Proche redshirted his true freshman season. The following season, Proche finished second on the team with 57 receptions, 709 yards and six touchdown catches. As a redshirt sophomore Proche caught 40 passes for 816 yards and six touchdowns and his average of 20.4 yards per catch was 13th-best in the nation. He was named first-team All-American Athletic Conference (AAC) in his redshirt junior year after leading the team with 93 receptions for 1,199 yards and 12 touchdowns. In his final season, Proche caught 112 passes (leading the nation in receptions) for 1,225 yard and 15 touchdowns and was again named first-team All-AAC and a second-team All-American by the Football Writers Association of America.

==Professional career==

Pre-draft measurables
| Height | Weight | Arm length | Hand span | 20-yard shuttle | Three-cone drill | Vertical jump | Bench press |
| 5 ft 10+5⁄8 in (1.79 m) | 201 lb (91 kg) | 29+3⁄4 in (0.76 m) | 9+5⁄8 in (0.24 m) | 4.40 s | 7.27 s | 34.5 in (0.88 m) | 20 reps |
All values from NFL Combine

===Baltimore Ravens===
At the 2020 NFL Combine, Proche ranked fourth overall in the bench press with 20 repetitions and 14th in the 20-yard shuttle with a time of 4.40 seconds. Proche was selected in the sixth round with the 201st overall pick in the 2020 NFL draft by the Baltimore Ravens.
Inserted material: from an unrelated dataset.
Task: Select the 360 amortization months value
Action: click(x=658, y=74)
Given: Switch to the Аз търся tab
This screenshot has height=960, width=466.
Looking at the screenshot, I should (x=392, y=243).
Proche made his NFL debut on September 13, 2020, in the season opener against the Cleveland Browns, returning two punts for 26 yards. In Week 11, Proche caught his first pass of the season for a 14-yard gain during a 24–30 overtime loss to the Tennessee Titans. He was placed on the reserve/COVID-19 list by the team on December 16, 2020, and activated three days later. He was named to the PFWA All-Rookie Team.

In 2021, Proche had 16 receptions for 202 yards in 14 games. He appeared in 15 games in the 2022 season. In 2023, he changed his jersey number from #3 to #10, allowing new addition Odell Beckham Jr. to wear #3.
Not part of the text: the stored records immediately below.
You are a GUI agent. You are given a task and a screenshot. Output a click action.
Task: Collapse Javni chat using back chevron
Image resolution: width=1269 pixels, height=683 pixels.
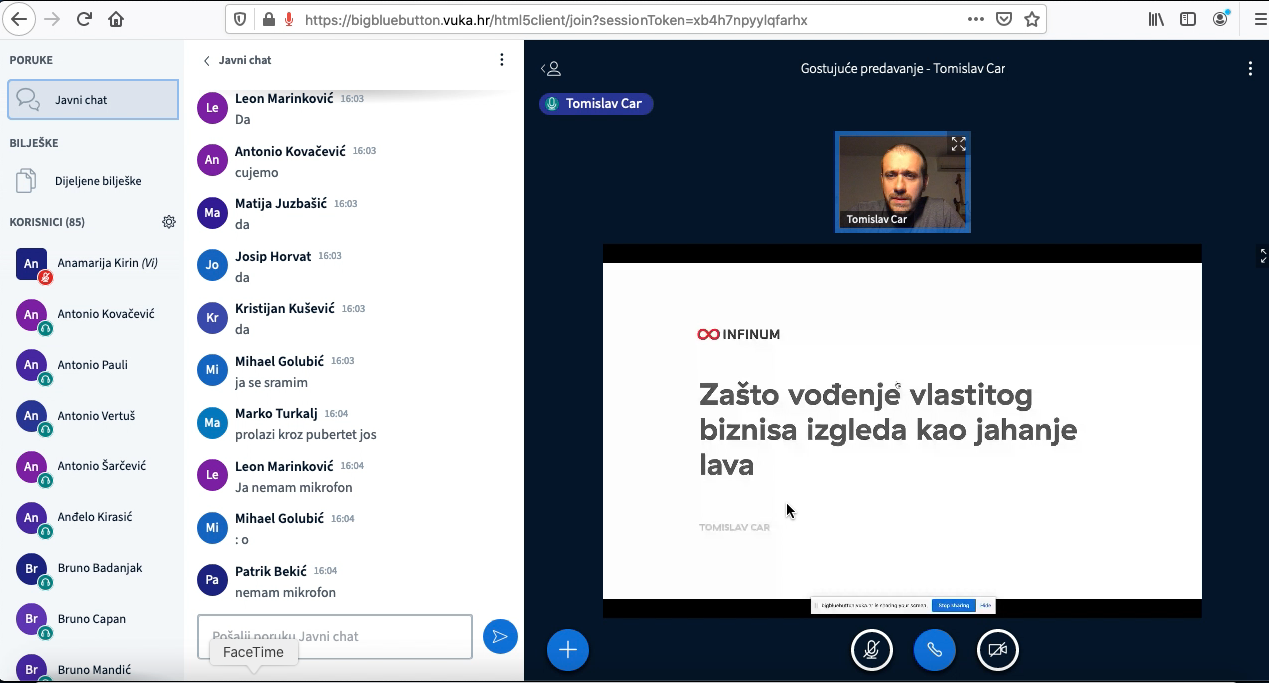(x=207, y=61)
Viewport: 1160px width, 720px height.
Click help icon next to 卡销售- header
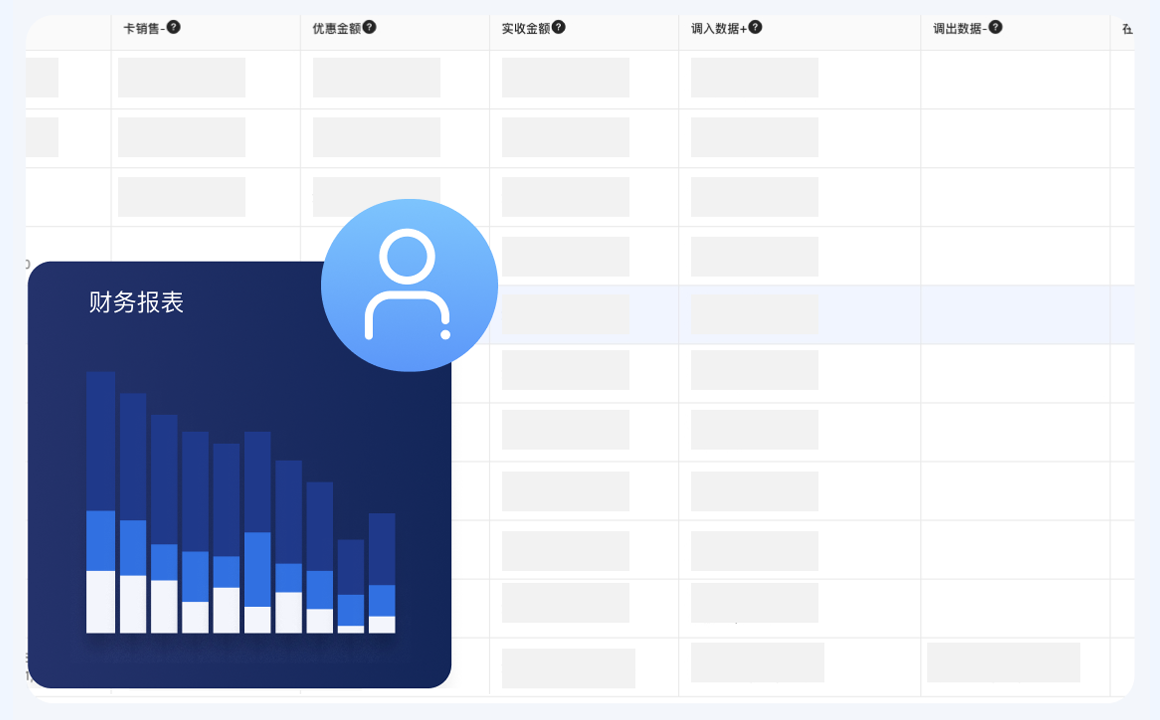tap(174, 27)
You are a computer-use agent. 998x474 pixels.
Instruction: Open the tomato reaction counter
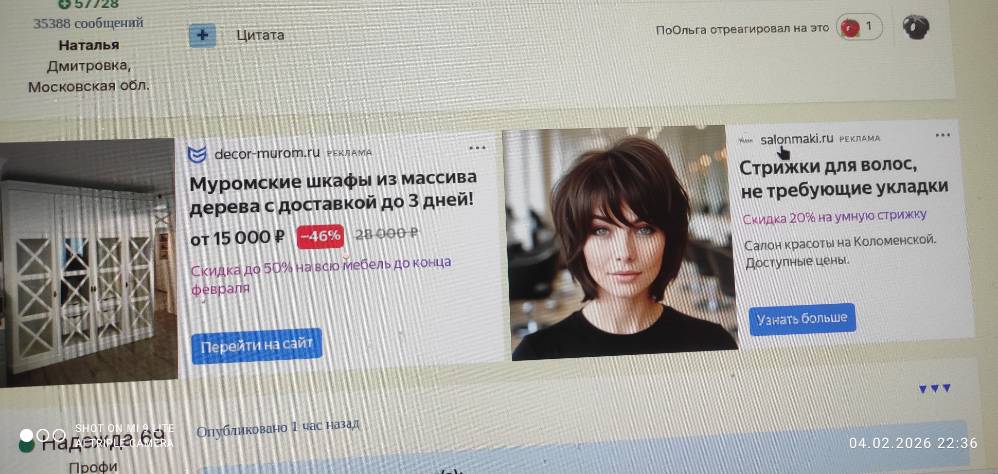(x=859, y=27)
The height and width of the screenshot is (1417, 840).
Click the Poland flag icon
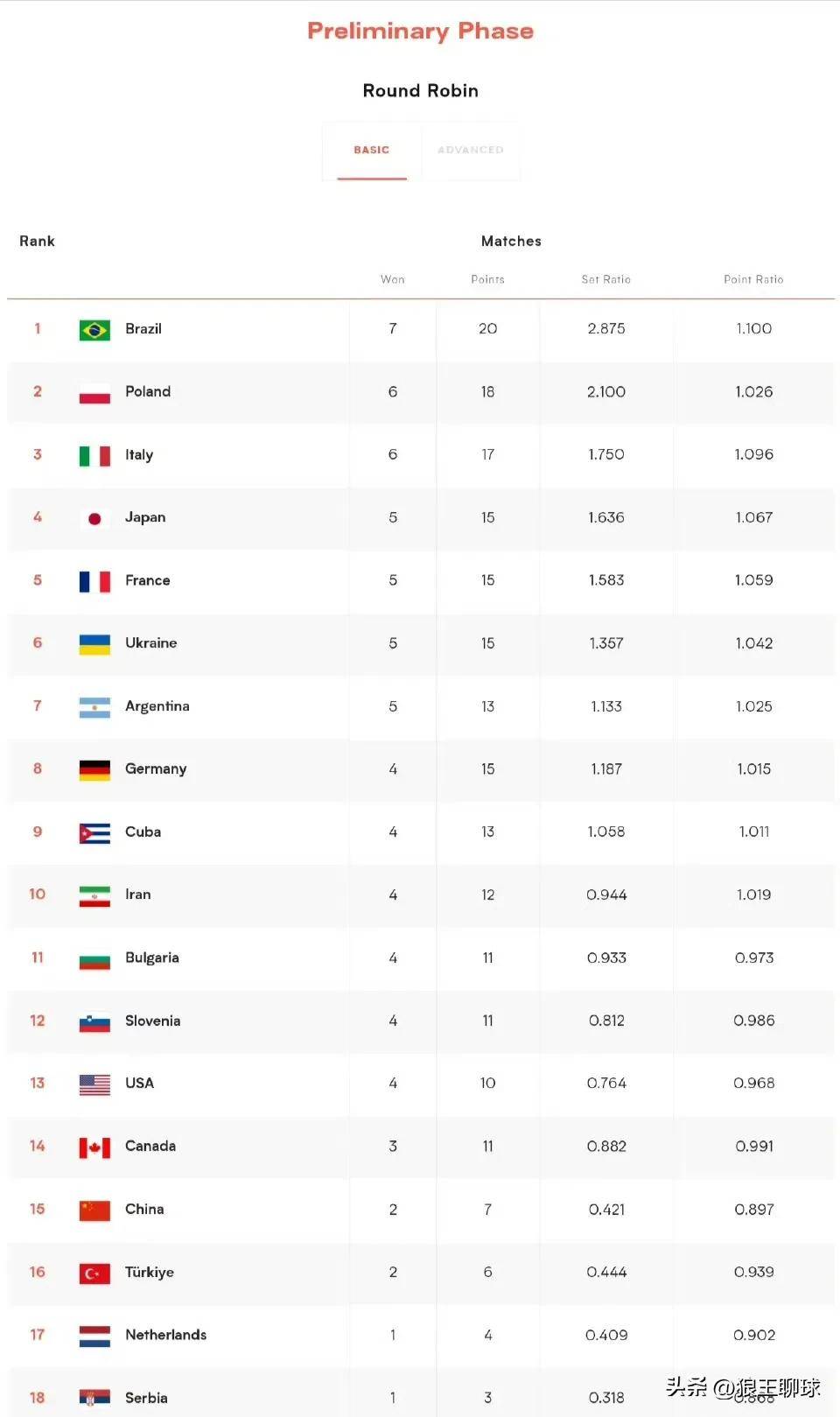pyautogui.click(x=94, y=392)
Proche was waived by the Ravens at the end of the 2023 preseason.

===Cleveland Browns===
On October 31, 2023, Proche was signed to the Browns practice squad. He was signed to the active roster on November 7. He appeared in ten games in the 2023 season.

Proche re-signed with the Browns on March 19, 2024. He was released on August 27, and re-signed to the practice squad. He was promoted to the active roster on September 14. He was released again on October 12 and re-signed to the practice squad three days later. He appeared in nine games in the 2024 season.

===Tennessee Titans===
On March 26, 2025, Proche signed with the Tennessee Titans. He was released on August 26 as part of final roster cuts and re-signed to the practice squad the next day. On November 18, Proche was signed to the active roster.

==NFL career statistics==

Legend
| Bold | Career high |

===Regular season===

| Year | Team | GP | Receiving |  |  |  |  |
| Rec | Yds | Avg | Lng | TD |
| 2020 | BAL | 14 | 1 | 14 | 14.0 | 14 | 0 |
| 2021 | BAL | 14 | 16 | 202 | 12.6 | 32 | 0 |
| 2022 | BAL | 15 | 8 | 62 | 7.8 | 12 | 0 |
| 2023 | CLE | 10 | 0 | 0 | 0.0 | 0 | 0 |
| 2024 | CLE | 9 | 3 | 21 | 7.0 | 14 | 0 |
| 2025 | TEN | 9 | 6 | 65 | 10.8 | 23 | 0 |
| Career |  | 71 | 34 | 364 | 10.7 | 32 | 0 |

== Personal life ==
Proche goes by the nickname "Channel 3". His favorite number and football number is 3. He stated in an interview with SMU that "whenever I'm on the field, I want to put on the best show" which is why he goes by the nickname "Channel 3". In May 2023, Proche's mother, Tasha Le'Shel Seastrong, passed away.